Looking back at the ETC network computing power in the past month, it has dropped from the highest point of 16.8TH/S to the current 10.8TH/S. During this period, there have been many waterfalls. The computing power has dropped but not halved, but the price has dropped from $9 to $4.5. Alina believes that this phenomenon can be simply understood as the de-bubble behavior of the coin price relative to the computing power. Because for mining coins, there is always a computing power cost, and the computing power cost can indeed be regarded as the basic support of a project.

Will ETC's computing power flee if mining incentives are reduced? If ETH2.0 is released, it is expected that the original ETH miners will directly switch to ETC mining, and its computing power will also increase significantly. Can ETC take over this computing power?

Alina said,

“As can be seen from the figure below, ETC has indeed obtained the support of multiple computing powers to ensure a smooth transition in the production reduction process. Therefore, the current income of miners from mining ETC has decreased, but they have not given up supporting the future development of ETC. I believe that ETC may still be the chosen one to take over the computing power after ETH switches to PoS as the public institutions believe.”

Xu Kang expressed the same view. He believes that after the ETC production reduction, there will be a small amount of computing power fleeing, but it will not have a big impact.
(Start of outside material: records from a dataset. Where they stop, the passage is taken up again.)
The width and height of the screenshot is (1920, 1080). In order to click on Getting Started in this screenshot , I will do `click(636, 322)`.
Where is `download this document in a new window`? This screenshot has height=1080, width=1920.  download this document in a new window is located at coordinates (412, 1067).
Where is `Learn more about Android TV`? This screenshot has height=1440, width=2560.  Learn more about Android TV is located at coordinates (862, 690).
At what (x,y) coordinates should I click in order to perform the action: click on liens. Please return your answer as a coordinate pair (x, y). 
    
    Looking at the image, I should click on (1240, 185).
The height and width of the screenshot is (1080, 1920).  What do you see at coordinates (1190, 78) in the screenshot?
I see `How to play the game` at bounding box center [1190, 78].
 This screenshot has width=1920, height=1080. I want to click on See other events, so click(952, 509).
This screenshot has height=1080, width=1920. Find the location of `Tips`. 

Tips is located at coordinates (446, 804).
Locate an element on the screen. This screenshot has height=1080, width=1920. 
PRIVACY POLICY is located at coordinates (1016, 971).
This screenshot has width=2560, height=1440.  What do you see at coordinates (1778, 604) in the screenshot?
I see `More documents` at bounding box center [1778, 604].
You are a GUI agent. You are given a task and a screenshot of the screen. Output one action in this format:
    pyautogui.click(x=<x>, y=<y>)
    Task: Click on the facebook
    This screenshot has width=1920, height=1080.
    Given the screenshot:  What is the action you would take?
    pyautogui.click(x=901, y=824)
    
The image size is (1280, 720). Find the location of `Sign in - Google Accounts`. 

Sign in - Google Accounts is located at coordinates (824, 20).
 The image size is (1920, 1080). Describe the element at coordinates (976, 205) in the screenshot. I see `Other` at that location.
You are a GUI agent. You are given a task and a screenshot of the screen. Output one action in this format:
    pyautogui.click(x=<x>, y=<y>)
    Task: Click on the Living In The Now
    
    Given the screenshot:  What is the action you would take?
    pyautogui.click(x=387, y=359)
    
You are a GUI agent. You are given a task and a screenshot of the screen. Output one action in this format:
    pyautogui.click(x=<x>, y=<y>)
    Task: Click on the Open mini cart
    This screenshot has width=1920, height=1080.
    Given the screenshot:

Because some miners are more familiar with the ETC ecosystem and have a certain belief in it, they are more willing to make arrangements in advance, rather than waiting for ETH2.0 to switch to PoS before making a choice.

“It mainly depends on the mining input-output table given to miners by major mining pools. At present, the input-output of ETC and ETH are comparable. Miners will consider switching computing power based on their own benefits and technical feasibility.”

Basic Introduction

The emergence of ETC originated in June 2016, when Ethereum's popular project The DAO was hacked. In order to recover investors' losses, Ethereum implemented a hard fork plan at the 1920000th block height on July 20, 2016, and eventually split into two chains: one is the forked chain "Ethereum", and the other is the original chain "Ethereum Classic", and its tokens are ETH and ETC respectively.

In October 2016, Ethereum Classic issued the Declaration of Independence, declaring its independence;

In February 2017, the ETC long-term contributors and volunteer team was renamed the ETCDEV team;

In December 2017, Ethereum Classic proposed a new monetary policy, which reduced block rewards by 20% every 5 million blocks.

In September 2019, ETC implemented the Atlantis hard fork to make it compatible with Ethereum’s Byzantium upgrade;

In January 2020, ETC implemented the Agharta hard fork to make it compatible with Ethereum's Constantinople upgrade;

After March 2020, ETC will undergo a Phoenix hard fork to make it compatible with Ethereum’s Istanbul upgrade.

Although ETC and ETH have many differences, they have many similarities at the technical level. The hard fork upgrades in the past year are all aimed at making ETC and ETH more compatible and interoperable, so as to enrich application scenarios and jointly build an ecosystem.